Manning, Aiken Honored with UNCG’s Highest Awards

Posted on May 22, 2014

Featured Image for Manning, Aiken Honored with UNCG’s Highest Awards

She has made a difference for the arts and a wide array of nonprofit organizations. He has worked diligently to serve those experiencing homelessness. Both are recipients of UNCG’s top university honors.

Kathy E. Manning received the Charles Duncan McIver Award, which recognizes individuals who have rendered distinguished public service to the state or nation. The bronze medal bears the likeness of Charles Duncan McIver, the founding president of the institution that is now UNCG.

The Rev. Mike Aiken received the Adelaide F. Holderness / H. Michael Weaver Award, which honors North Carolinians who have rendered distinguished public service to their community or state. It is named in honor of Adelaide F. Holderness ’34 and H. Michael Weaver of Greensboro.

The honors were presented by UNCG Chancellor Linda P. Brady during a May 21 program that also recognized donors to the university.

 

About each recipient:

Kathy E. Manning has long been an advocate for the arts in Greensboro. She is the current chair of the board of Triad Stage, where she was a founding member. She serves on the board of the Greensboro Symphony, and was the founding chair of “ArtBeat,” now called “Seventeen Days,” which was created to celebrate and promote Greensboro’s local arts organizations. She was on the original fundraising team for the Greensboro Children’s Museum and served on its founding board. She is the current chair of the board of the Community Foundation, where she previously chaired the Grants Committee and its Development Committee.

Her involvement in the local arts community and her talent and experience in fundraising made her a natural choice to spearhead the effort to secure private funding for a new downtown performing arts center in Greensboro.
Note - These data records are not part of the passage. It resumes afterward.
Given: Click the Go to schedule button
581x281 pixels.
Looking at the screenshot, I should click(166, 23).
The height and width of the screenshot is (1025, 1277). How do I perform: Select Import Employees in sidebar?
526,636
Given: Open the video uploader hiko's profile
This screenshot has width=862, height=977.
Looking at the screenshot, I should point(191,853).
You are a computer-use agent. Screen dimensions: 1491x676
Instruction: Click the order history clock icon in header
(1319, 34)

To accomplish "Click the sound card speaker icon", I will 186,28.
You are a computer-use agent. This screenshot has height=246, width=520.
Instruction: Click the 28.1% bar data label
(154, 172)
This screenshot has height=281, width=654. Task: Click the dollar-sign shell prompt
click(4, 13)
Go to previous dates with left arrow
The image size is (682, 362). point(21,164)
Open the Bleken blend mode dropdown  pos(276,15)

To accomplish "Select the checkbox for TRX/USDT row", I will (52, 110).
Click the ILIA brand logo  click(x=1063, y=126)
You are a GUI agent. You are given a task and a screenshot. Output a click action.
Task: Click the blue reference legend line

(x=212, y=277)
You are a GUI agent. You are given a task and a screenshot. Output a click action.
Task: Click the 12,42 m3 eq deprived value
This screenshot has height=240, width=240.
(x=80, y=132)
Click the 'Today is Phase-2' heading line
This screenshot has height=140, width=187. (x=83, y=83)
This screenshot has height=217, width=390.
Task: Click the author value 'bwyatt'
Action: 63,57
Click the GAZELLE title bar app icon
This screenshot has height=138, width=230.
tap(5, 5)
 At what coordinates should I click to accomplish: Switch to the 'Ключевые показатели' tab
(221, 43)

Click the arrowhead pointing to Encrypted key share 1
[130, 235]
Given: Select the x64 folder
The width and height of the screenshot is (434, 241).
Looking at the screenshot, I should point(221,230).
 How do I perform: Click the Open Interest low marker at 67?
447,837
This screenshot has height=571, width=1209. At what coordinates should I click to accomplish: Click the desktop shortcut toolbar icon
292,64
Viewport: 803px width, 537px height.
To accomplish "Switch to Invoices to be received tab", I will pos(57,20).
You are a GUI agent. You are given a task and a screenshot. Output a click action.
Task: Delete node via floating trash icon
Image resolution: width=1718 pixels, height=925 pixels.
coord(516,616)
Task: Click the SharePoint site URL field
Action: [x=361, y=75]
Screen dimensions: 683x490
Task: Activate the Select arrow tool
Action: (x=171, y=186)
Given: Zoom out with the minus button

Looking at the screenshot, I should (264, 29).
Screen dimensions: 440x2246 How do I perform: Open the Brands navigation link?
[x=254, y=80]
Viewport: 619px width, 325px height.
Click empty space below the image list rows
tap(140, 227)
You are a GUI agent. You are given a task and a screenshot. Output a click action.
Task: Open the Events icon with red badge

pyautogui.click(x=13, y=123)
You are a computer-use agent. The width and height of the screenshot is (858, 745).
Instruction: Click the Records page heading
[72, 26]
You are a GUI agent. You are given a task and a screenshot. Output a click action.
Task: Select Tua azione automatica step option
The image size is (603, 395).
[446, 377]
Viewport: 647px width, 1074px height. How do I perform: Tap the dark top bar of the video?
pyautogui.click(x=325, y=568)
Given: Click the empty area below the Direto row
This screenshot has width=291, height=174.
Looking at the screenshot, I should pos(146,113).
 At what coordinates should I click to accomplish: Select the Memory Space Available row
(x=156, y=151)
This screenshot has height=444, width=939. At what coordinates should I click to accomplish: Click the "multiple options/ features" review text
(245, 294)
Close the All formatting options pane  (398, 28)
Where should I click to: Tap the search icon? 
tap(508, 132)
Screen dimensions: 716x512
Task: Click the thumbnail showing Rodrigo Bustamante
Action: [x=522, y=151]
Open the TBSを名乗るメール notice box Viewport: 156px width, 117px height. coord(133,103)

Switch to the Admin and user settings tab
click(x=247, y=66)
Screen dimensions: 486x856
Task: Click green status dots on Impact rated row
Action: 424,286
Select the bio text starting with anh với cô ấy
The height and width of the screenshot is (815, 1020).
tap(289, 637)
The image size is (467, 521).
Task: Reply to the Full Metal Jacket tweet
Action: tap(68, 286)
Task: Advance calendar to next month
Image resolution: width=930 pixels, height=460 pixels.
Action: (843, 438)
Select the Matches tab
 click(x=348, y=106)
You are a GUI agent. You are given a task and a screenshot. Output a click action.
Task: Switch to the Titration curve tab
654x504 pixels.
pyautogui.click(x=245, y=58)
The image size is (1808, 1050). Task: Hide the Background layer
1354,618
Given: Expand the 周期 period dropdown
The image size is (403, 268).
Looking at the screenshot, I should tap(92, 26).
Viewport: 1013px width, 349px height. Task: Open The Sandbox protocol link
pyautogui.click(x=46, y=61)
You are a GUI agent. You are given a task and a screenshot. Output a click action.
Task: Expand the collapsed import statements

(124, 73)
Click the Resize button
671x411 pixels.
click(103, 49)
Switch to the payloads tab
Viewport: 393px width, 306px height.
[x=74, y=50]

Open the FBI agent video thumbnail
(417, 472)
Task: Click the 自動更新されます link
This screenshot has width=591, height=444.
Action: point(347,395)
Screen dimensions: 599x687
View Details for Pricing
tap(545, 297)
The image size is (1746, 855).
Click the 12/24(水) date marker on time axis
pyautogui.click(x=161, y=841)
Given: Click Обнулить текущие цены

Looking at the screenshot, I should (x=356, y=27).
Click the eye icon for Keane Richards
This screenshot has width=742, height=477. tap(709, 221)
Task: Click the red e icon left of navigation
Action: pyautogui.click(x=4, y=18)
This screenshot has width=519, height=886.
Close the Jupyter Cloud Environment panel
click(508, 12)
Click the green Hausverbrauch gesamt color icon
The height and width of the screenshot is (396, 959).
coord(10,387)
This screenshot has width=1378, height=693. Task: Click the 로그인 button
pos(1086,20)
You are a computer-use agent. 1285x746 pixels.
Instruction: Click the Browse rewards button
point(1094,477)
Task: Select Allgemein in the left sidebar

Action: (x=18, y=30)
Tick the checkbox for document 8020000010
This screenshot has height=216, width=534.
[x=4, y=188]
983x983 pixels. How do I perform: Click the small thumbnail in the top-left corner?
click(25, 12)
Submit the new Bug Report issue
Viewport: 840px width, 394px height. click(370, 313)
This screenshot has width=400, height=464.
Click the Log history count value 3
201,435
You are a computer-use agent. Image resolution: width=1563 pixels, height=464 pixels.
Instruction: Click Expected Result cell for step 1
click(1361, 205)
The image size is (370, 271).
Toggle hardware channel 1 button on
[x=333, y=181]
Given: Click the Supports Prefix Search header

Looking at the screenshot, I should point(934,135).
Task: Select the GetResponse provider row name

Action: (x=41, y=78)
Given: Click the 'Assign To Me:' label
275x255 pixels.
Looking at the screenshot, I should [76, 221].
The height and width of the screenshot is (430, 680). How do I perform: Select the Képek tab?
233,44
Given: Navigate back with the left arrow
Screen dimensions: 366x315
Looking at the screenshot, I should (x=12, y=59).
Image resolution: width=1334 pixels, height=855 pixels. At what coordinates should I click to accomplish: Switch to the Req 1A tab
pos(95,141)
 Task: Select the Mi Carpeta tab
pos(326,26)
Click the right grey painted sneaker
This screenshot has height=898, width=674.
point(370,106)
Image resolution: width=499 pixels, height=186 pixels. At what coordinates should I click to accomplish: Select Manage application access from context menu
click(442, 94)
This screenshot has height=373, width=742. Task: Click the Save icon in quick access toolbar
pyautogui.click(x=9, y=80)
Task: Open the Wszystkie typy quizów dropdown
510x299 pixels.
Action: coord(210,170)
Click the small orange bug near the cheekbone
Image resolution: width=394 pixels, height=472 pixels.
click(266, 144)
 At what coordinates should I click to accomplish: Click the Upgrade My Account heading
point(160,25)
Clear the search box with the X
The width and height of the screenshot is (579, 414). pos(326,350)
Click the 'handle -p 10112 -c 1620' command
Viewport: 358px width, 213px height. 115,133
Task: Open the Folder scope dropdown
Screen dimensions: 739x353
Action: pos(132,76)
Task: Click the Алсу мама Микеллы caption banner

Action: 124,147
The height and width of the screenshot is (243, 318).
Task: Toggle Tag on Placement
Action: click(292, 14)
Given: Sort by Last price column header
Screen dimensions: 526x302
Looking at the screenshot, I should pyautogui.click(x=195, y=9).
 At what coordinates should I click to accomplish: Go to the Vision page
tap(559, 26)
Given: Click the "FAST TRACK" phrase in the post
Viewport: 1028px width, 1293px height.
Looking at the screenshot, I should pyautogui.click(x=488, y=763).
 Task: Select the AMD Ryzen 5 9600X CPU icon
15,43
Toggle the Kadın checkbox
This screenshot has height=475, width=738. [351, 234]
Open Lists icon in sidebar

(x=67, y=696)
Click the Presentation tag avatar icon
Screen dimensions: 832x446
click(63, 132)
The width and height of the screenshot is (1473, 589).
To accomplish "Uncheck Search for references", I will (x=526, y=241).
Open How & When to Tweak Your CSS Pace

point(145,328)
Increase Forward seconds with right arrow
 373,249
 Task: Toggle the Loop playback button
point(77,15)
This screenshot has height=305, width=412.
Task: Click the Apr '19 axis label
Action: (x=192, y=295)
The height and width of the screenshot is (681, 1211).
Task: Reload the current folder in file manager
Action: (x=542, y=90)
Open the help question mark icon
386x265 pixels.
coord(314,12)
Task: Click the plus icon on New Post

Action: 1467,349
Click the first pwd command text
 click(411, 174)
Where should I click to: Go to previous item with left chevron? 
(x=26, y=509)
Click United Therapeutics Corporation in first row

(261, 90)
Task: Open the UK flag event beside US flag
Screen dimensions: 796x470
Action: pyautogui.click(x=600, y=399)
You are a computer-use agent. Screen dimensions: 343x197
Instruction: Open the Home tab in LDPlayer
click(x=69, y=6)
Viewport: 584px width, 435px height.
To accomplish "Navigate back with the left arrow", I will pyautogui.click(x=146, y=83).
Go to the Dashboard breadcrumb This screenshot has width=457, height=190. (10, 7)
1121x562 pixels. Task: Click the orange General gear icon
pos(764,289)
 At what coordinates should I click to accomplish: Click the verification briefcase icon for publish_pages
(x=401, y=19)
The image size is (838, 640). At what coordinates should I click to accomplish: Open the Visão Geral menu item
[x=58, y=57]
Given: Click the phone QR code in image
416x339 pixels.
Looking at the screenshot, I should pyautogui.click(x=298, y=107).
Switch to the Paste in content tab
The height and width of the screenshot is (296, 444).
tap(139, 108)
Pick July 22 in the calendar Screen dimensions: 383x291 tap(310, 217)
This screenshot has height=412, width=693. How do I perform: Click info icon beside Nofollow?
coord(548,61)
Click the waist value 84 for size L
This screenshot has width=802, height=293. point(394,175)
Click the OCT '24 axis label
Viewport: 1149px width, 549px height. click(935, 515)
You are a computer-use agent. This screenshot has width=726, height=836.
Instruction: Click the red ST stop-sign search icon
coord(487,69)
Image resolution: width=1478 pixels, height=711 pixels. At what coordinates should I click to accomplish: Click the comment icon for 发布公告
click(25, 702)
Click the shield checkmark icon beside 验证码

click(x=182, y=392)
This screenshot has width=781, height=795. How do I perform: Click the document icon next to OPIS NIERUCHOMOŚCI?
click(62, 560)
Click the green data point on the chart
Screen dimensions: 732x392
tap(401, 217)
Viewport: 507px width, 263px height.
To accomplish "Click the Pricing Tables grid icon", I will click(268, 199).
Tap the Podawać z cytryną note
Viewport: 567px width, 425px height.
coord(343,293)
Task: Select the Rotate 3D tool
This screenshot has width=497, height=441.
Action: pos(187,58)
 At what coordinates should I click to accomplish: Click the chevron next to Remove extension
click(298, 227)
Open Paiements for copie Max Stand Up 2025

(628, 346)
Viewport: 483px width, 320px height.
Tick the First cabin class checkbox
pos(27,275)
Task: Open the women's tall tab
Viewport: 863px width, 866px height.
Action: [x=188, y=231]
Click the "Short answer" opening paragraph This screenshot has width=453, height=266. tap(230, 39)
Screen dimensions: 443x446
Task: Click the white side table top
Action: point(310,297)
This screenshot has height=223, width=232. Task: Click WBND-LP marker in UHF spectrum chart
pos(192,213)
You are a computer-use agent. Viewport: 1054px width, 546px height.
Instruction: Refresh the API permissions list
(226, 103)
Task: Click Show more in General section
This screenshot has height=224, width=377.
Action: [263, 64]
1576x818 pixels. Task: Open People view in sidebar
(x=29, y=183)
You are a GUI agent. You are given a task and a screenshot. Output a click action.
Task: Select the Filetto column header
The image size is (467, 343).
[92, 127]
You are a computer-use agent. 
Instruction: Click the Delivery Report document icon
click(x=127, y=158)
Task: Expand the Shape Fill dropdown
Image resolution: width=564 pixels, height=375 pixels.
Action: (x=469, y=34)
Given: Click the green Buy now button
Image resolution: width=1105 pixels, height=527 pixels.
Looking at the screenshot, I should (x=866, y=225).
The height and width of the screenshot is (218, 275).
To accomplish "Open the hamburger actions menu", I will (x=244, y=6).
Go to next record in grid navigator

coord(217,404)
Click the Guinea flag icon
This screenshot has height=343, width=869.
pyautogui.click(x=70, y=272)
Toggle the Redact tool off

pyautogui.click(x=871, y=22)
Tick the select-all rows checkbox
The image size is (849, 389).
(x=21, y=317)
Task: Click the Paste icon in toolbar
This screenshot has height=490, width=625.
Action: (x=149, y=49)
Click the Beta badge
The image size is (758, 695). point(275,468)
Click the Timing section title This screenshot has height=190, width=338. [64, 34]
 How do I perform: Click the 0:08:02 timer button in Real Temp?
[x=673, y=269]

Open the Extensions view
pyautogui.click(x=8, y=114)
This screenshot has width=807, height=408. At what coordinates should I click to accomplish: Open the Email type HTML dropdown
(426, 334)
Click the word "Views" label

Under her leadership, the fundraising team has raised more than $35 million in private funds to build this facility, which will be called the Steven B. Tanger Center for the Performing Arts. Manning worked to gain approval of the Center by the Greensboro City Council, led the effort to create the governance structure for the Center and chaired the Architectural Selection Committee for the Tanger Center.

Manning’s passion for working with non-profit organizations extends beyond the arts. She recently completed a three-year term as the chair of the Board of Trustees of The Jewish Federations of North America (JFNA), the national organization that oversees more than 155 Jewish federations around the United States. She was the first woman to hold that position, and was also the first woman to serve as chair of the JFNA Executive Committee and JFNA’s treasurer. She also serves on the boards of the American Jewish Joint Distribution Committee and the Jewish Agency for Israel. She is a past chair of the Board of the Greensboro Jewish Federation, where she served as chair of the Women’s Annual Campaign, co-chair of the Operation Exodus Campaign, and chair of Women’s Cabinet. She has twice served as the chair of the Board of Trustees of the B’nai Shalom Synagogue Day School in Greensboro. Together with her husband, Randall Kaplan, Manning has led the United Way de Tocqueville Campaign and chaired the Annual Dinner for the Greensboro chapter of the National Conference for Community and Justice.

Manning received her undergraduate degree from Harvard University and her law degree from the University of Michigan Law School. She practiced law in Washington, D.C., for six years before moving to Greensboro with her husband. She was a partner at Smith Moore for many years before establishing her own law firm specializing in immigration. She and her husband, Randall, an attorney, entrepreneur and an accomplished community volunteer in his own right, have three children, Elizabeth, Robert and Jennifer.

 

The Rev. Mike Aiken is the executive director of Greensboro Urban Ministry, an inter-faith outreach ministry serving the poor, a post he has held since 1985. In this role, Aiken has helped Greensboro and the Triad community make tremendous strides in addressing the needs of individuals experiencing poverty, hunger and homelessness.

Greensboro Urban Ministry was founded in 1967 by representatives of several downtown congregations to provide emergency financial assistance and meet the growing needs of the poor in the inner city. By 1981, support for the ministry had grown to 90 congregations, allowing for the opening of Pathways Center to provide temporary shelter to the homeless families. The next year, both Weaver House Singles Shelter and Potter’s House Community Kitchen opened, followed by Project Independence in 1984. This would lead to the building of transitional housing complex Partnership Village in 1999. Recognizing the cost and social benefits of rapid re-housing, the board of Greensboro Urban Ministry approved the implementation of Beyond Pathways, now Beyond GUM, in 2008 for the purposes of diversion and rapid re-housing.

Prior to joining Greensboro Urban Ministry, Aiken served as executive director of Fayetteville Urban Ministry. Aiken holds a bachelor’s degree from Wake Forest University and a master of divinity degree from Duke University, and interned in the School of Pastoral Care at Wake Forest University Baptist Medical Center in Winston-Salem. He plans to retire in July 2015.

In a News & Record article about Aiken’s retirement, Fritz Kreimer, the chairman of Greensboro Urban Ministry’s board of directors, noted how passionate Aiken is about his work. “He does it from the heart,” Kreimer said.